Seriously, it was that bad. But by the fourth month, we were on the upswing, and at five and six months, it was actually fun. You’ll get there. Shoot me a message in a couple of weeks to let me know how you’re doing, okay?”
I take a deep breath. “Okay. Thank you. Sincerely.”
“And don’t be afraid to lean on your support network. Family, friends—anyone who can help and who makes you happy, keep them around. You don’t need me to tell you that being a single parent isn’t easy. But maybe I do need to tell you not to be afraid to ask for help. The people who love you will be more than happy to lend a hand.”
I think of my mom and send up a silent prayer of thanks that I have her. When I decided to have a baby on my own at thirty-five, she didn’t bat an eye. She’s been by my side from the start. My dad has, too, even though I’m not nearly as close with him.
I think of my good girlfriends here in Charlotte. Namely Mandy and Shannon, who have not only provided tons of helpful mom advice but also a shoulder to cry on when things get really tough. When Maisie was born, they brought me food, wine, and vitamin E oil for my C-section scar, and for that, I will be forever grateful.
And then, randomly, I think of Beau. My best friend from college, and the guy I’ve leaned on for years. Career moves, breakups, fuckups—Beau and I have been through it all together. He’s always had my back, and I’d like to think I’ve always had his.
I haven’t talked to him much recently. He came to see Maisie right after she was born four months ago, but ever since, we’ve both been busy. But I suddenly feel a sharp pang. I miss him.
I’ve always been pretty hard on myself. But Beau never judges me for what I do or how I’m feeling.
I could use that kind of medicine right now.
That, and apparently some therapy and antidepressants.
If motherhood has taught me one thing, it’s that it sure as hell isn’t for the faint of heart.

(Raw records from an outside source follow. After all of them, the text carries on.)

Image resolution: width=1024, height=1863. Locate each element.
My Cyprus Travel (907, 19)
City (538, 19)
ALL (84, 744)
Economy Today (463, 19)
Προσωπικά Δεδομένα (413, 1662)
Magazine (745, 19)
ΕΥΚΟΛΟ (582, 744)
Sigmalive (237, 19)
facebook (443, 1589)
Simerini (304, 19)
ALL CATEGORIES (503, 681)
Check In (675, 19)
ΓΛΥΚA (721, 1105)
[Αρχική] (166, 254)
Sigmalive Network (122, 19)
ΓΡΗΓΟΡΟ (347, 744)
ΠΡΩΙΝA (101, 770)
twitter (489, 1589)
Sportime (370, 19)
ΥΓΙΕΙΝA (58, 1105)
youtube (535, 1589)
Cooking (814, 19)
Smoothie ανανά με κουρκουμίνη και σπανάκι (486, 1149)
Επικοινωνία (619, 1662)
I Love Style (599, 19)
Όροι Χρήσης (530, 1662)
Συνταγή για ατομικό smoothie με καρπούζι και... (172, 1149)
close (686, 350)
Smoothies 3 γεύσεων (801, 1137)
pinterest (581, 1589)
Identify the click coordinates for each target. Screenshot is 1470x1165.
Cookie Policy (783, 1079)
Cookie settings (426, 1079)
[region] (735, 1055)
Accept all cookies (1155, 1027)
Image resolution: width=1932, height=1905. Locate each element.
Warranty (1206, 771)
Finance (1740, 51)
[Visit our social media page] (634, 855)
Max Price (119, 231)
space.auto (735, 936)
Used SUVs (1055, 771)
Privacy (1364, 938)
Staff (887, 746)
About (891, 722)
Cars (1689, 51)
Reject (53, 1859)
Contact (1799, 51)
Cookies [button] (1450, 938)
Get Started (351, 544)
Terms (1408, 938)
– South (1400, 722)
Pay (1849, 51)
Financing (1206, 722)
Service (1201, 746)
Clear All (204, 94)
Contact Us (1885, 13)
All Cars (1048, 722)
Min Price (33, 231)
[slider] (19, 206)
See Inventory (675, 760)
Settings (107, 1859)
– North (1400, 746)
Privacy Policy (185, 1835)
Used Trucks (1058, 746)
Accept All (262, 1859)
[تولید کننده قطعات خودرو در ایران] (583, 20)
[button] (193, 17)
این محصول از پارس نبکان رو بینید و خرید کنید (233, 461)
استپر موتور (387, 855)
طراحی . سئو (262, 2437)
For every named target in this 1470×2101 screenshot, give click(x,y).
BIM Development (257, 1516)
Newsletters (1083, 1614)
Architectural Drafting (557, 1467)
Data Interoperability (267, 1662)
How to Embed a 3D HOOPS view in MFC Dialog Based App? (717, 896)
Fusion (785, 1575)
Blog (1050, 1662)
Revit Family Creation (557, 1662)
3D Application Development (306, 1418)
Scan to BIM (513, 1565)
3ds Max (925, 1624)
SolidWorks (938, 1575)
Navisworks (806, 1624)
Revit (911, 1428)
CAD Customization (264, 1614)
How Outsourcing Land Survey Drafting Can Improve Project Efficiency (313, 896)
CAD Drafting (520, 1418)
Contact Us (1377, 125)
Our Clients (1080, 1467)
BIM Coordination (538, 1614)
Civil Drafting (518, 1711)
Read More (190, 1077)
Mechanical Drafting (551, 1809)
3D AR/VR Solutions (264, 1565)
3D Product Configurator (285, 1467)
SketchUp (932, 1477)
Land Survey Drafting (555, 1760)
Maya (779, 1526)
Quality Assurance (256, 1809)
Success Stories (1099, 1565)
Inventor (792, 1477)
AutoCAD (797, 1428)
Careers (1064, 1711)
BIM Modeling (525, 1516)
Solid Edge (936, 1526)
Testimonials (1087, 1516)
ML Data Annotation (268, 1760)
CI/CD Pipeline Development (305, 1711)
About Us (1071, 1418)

Now, more than ever, I need all the help I can get.
A few days later, I text Beau while I’m waiting for my prescription to be filled at the pharmacy.
Annabel: I’m standing beside the condom aisle at Walgreens. Kind of wishing I’d used one right now. Thinking of you. How are things? How’s Gretchen?
Beau: Condoms got you thinking of me? Good or bad thing? Get your mind out of the gutter.
Beau: Just kidding, pls keep it there. Also, why would you use a condom on a turkey baster?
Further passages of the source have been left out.